Sunday, April 19, 2009
When I think I am working hard, my body thinks it is hardly working! I admit, I eat things I really shouldn't one day a week, but I can't go the rest of my life without the things I love.
I got on the scale this morning expecting a surprise and boy did I get one! I gained three pounds. Three pounds! It has taken months for me to lose those three pounds and here they are again. Just like a bad penny, turning up when you least expect it! I'm not saying I do everything right, but I work my tail off when I eat a brownie or have ice cream. I have changed to the imitation ice cream and only eat a cup at a time and although that is so much better than I would have done last year, it is not good enough any more. I am changing my weight tracker to show what I have left to lose because I am sick of seeing the weight go up and down. I am starting to wonder what is wrong with me.

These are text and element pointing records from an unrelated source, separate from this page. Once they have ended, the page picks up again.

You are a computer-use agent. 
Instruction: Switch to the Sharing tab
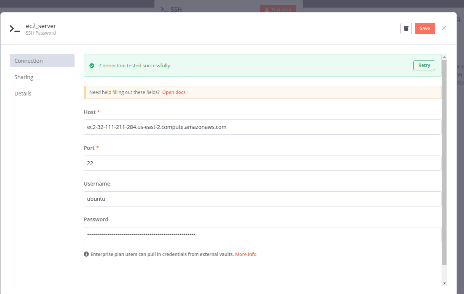[24, 77]
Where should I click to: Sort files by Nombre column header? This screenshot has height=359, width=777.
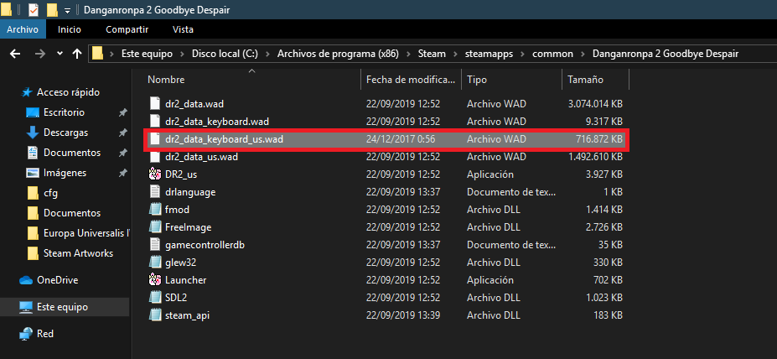[166, 80]
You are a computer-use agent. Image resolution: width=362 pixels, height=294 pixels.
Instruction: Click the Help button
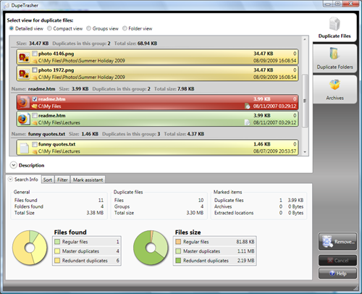(337, 274)
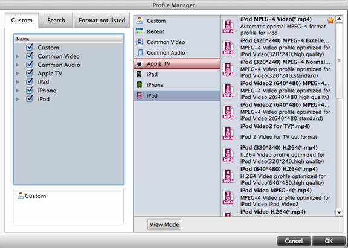The height and width of the screenshot is (248, 348).
Task: Click the View Mode button
Action: [164, 224]
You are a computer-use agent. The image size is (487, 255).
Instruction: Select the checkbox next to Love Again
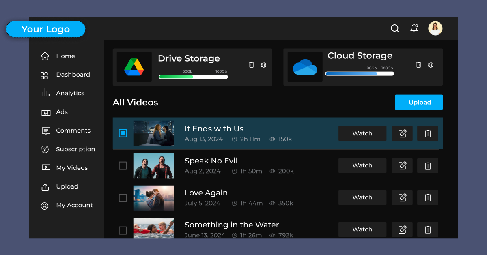[x=123, y=198]
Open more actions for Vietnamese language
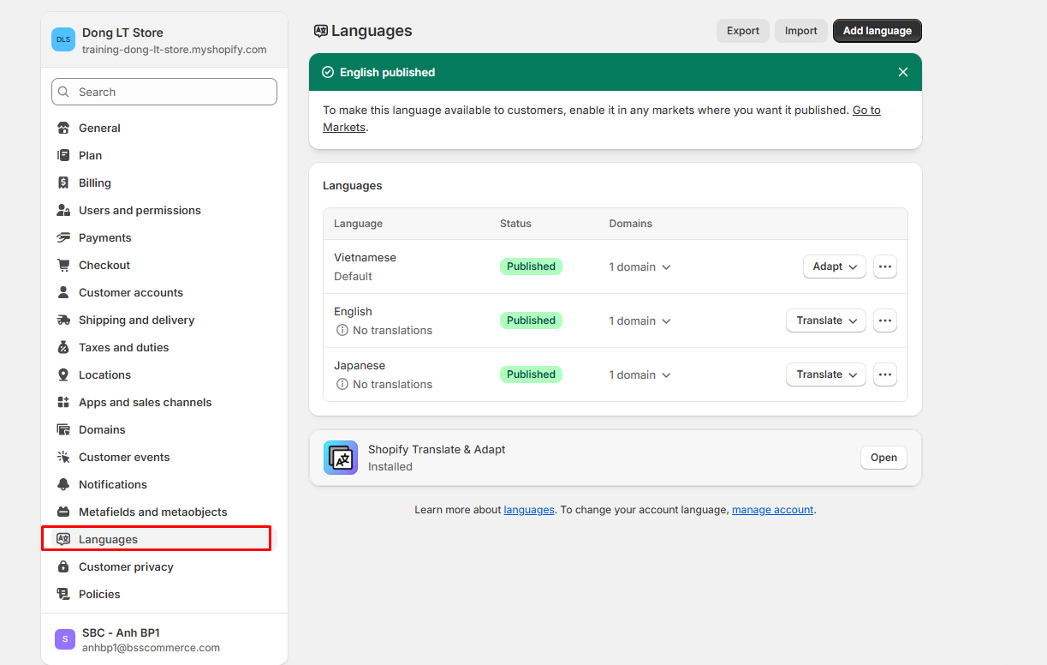 click(x=884, y=267)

I have been getting so many compliments, I guess I let it go to my head and started thinking that maybe I don't need to lose any more weight. But the point is, I WANT to lose more weight. I don't think I have set my goal weight too low. I'm only 5'4". So what if I am 60, that shouldn't make a difference. I know I can do this and I am going to keep trying. I am only writing this because I was startled this morning and I don't want it to go any further. So, instead of today being my "cheat" day, I am sticking with my fruits, vegetables and Lean Cuisine. I will not add any sweets until I get this weigh increase back under control.
It can be done, I WILL reach my goal!